It is bad news that London's Spanish and Portuguese Jews' Congregation, the oldest in the country, has had its historic silver valued by Sotheby's with a view to its sale . The stated reason for this proposal is its financial deficit.
These treasures are among the few remaining glories of Anglo-Jewry following the disposal of rare books and manuscripts in 2000-02 by the United Synagogue, in 2002 by Jews' College and in 2004 by the Montefiore Endowment.
Even more troubling is the reason for the projected sale of the heritage silver.
Despite needless financial secrecy, a clue to part of its financial predicament is available in Westminster Council's list of planning applications: the Spanish and Portuguese Synagogue has purchased the lease of a home for its new rabbi with six separate bathrooms and toilets plus 13 sinks and basins. It turns out that spending on the residence (including renovation costs of some £500,000) was projected last year to reach about £4 million; the total has probably grown since negotiations for the freehold remain stalled. The rabbi's salary is undisclosed but known considerably to exceed his predecessor's. These items, plus the costs of new assistants to the rabbi, are justified as representing the "market rate" for United States rabbis and as "investments" for the future.

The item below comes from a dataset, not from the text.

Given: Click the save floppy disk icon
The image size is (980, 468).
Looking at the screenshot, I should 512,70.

By contrast, a report of the same synagogue's Welfare Board records the decision in 2010 to cap grants for fuel, clothing and other modest items to 277 people because the demands of the community's poor were so great. The synagogue's spending priorities, like the United Synagogue's sales of rare books while the Chief Rabbi was occupying a hugely expensive property, highlight broader issues. Pride in heritage and social conscience have been relegated.

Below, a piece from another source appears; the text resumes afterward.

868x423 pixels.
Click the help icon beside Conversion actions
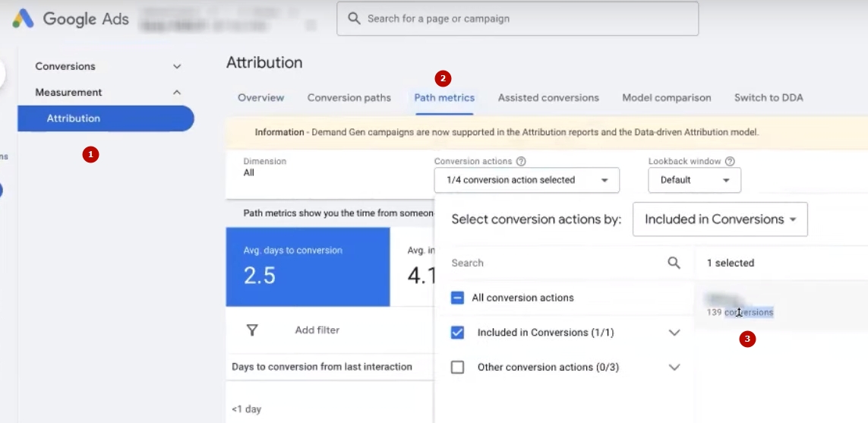pos(520,162)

The JC's analysis of The Sunday Times's 2014 Rich List showed that among the country's 1,000 richest persons, Jews were some 37 times wealthier than their population would warrant. Among the nation's richest 1,000 alone, Jewish wealth totalled £80 billion.
Some congregational leaders who enjoy rich living themselves seem to assume that their rabbis deserve to do likewise. A further delusion is that providing facilities on a near ambassadorial level to senior rabbis adds to Jewish prestige. When it was proposed to sell the Chief Rabbi's St John's Wood residence, a United Synagogue council member compared the Chief Rabbi to the Prime Minister and the Monarch: "They wouldn't sell Buckingham Palace and say, 'Your Majesty, you are going to have to move to Pimlico. '" (JC, 25 March 2013.)
But a considerable proportion of the community belongs to the have-nots. As also reported in the JC, some elderly Holocaust survivors are acutely deprived while others cannot afford matzot at Passover.
The emoluments of a handful of Jewish ministers exceed by far those commanded by senior Christian clergy. Obviously, a career of service to Jewry deserves reasonable reward.
However, there comes a point at which multi-millionaire luxuries for a lucky minority may provide the wrong incentives and set a troubling moral tone. Both the current and former Chief Rabbis have been spending their Passovers abroad as guest resident scholars - in one case in a five-star skiing resort in the Canadian Rockies and in the other at the Ritz-Carlton resort in Naples, Florida. Customers there pay more than £5,000 for the cheapest room for two persons for three nights at the start of the festival. The age-old Jewish organisational problem of more leaders than followers is another reason for financial deficits. Here too the Spanish and Portuguese congregation may be typical.
Despite employing a senior rabbi, rabbi and a new events organiser and part-time youth rabbi at its main Lauderdale Road synagogue, not to mention the presence of a dayan and a retired rabbi, there has been a recent appeal for men to help achieve the minimum daily minyan of 10 men for morning prayers.
A particularly shortsighted policy is the "death tax" for non-members. It may be an efficient way of extorting money from grieving families but hardly causes love and attachment to Judaism. The United Synagogue charges £16,000 to bury non-members in London. The Spanish and Portuguese synagogue demands £50,000 to inter a non-member in its Golders Green cemetery.
Gross inequality and profligate spending are not peculiarly Jewish problems. Free champagne flows three nights a week at one UK college. University vice-chancellors routinely earn more than any British rabbi.
This should not provide an alibi for Anglo-Jewry. If our institutions are to become stronger, if they are to attract participants and donors, they need to be more transparent, more economical, prouder of our heritage, and more geared to the poor and disadvantaged, and to education rather than to showy, wasteful communal lifestyles.